Problem statement
Return the lines below, unchanged, from the first line through the line that contains "coord(1043,176)", and omit the pictures.

Input material
·····

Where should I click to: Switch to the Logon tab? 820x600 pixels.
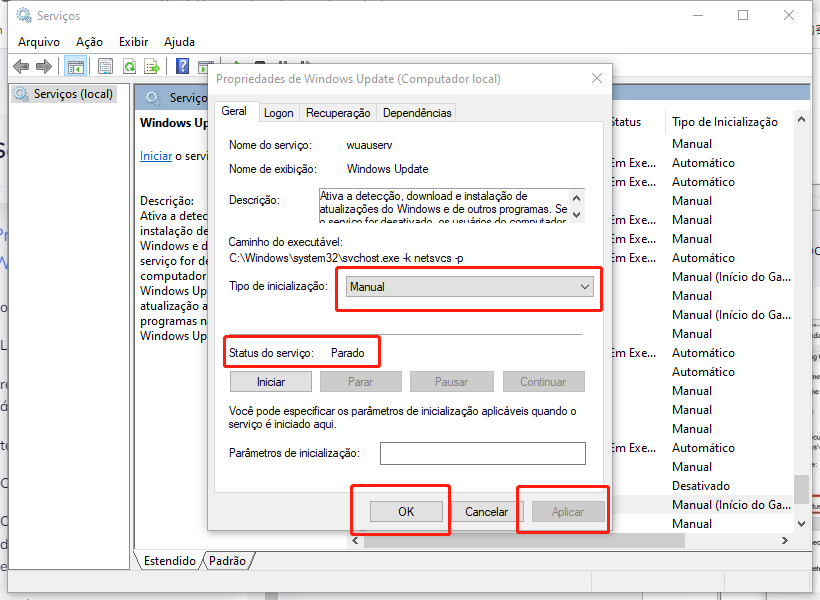(279, 113)
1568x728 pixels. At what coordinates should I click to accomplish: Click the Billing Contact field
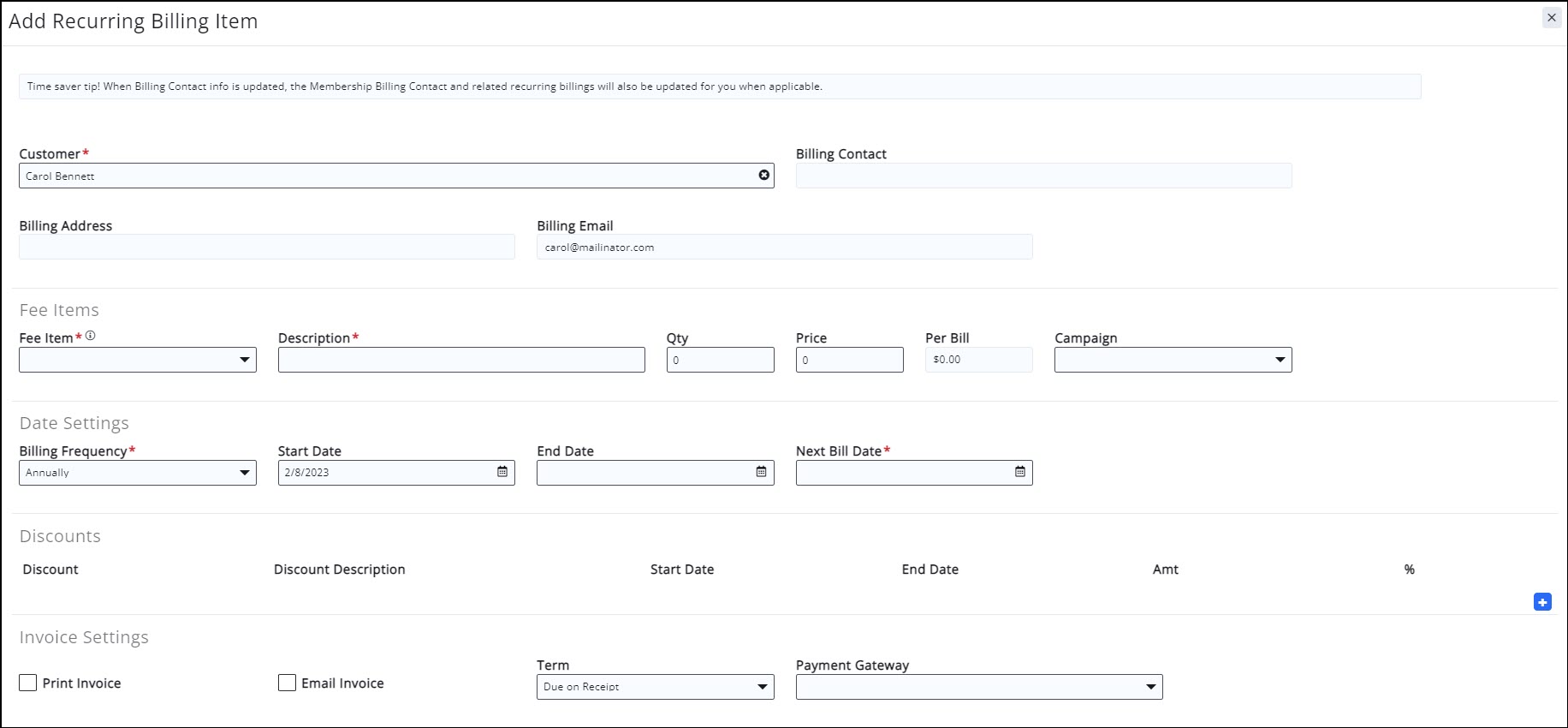coord(1043,176)
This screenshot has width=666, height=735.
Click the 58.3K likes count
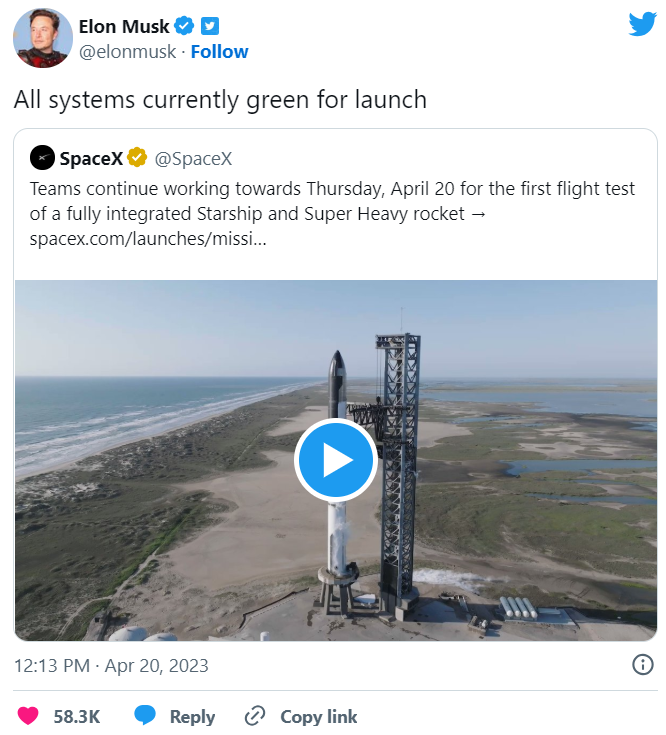[x=78, y=716]
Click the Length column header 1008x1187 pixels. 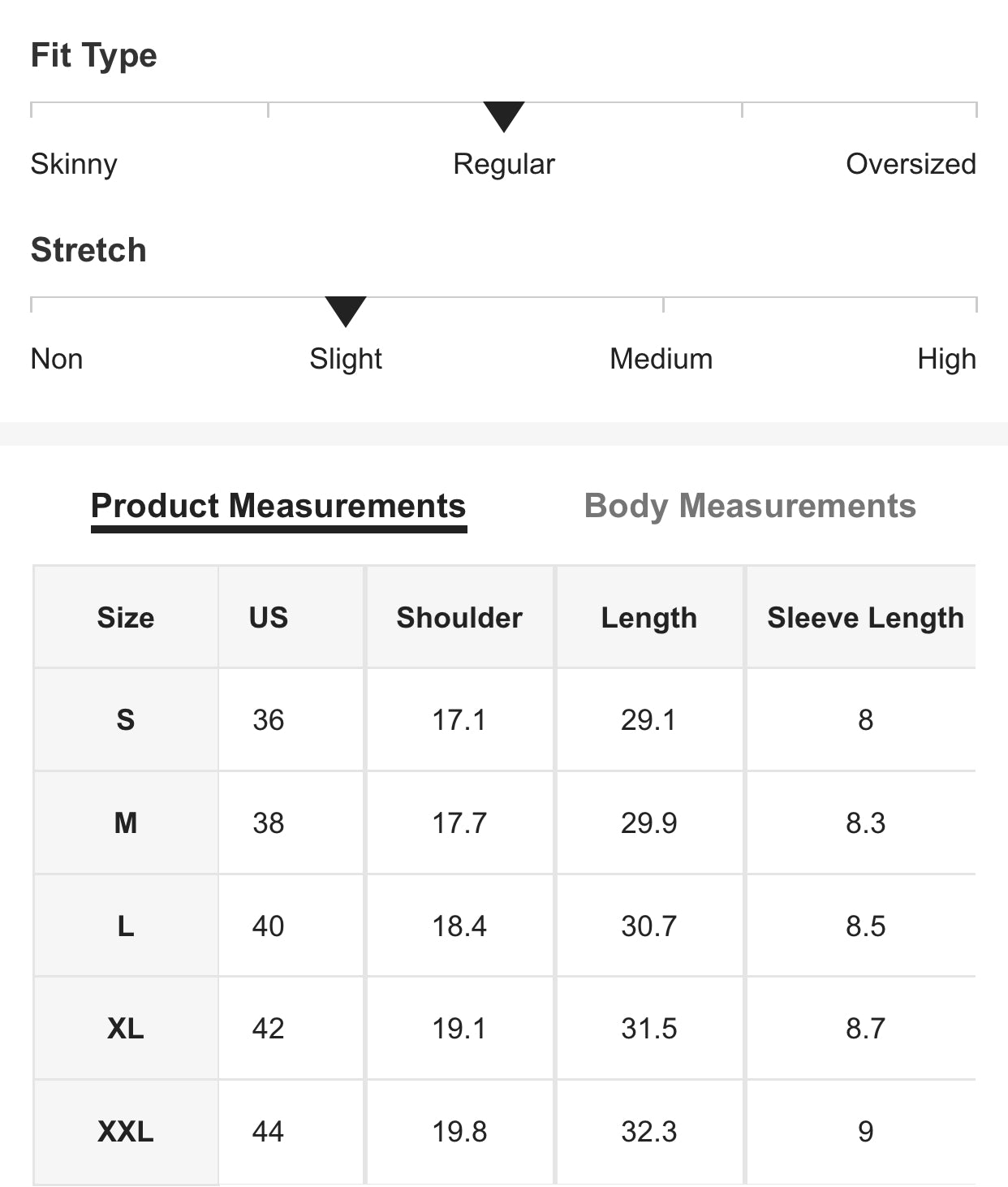click(648, 618)
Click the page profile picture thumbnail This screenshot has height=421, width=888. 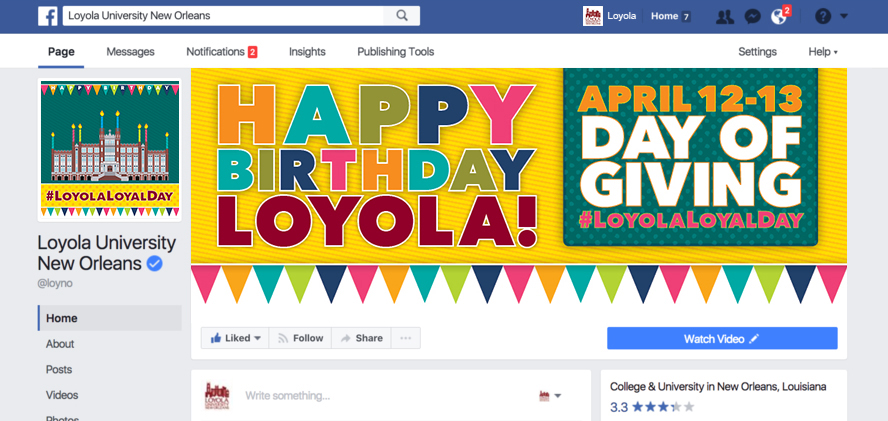109,150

·····

Answer to this task
Where should I click to: Switch to the Logon tab? 820x600 pixels.
(279, 113)
1568x728 pixels. At what coordinates should I click to accomplish: Click the Billing Contact field
coord(1043,176)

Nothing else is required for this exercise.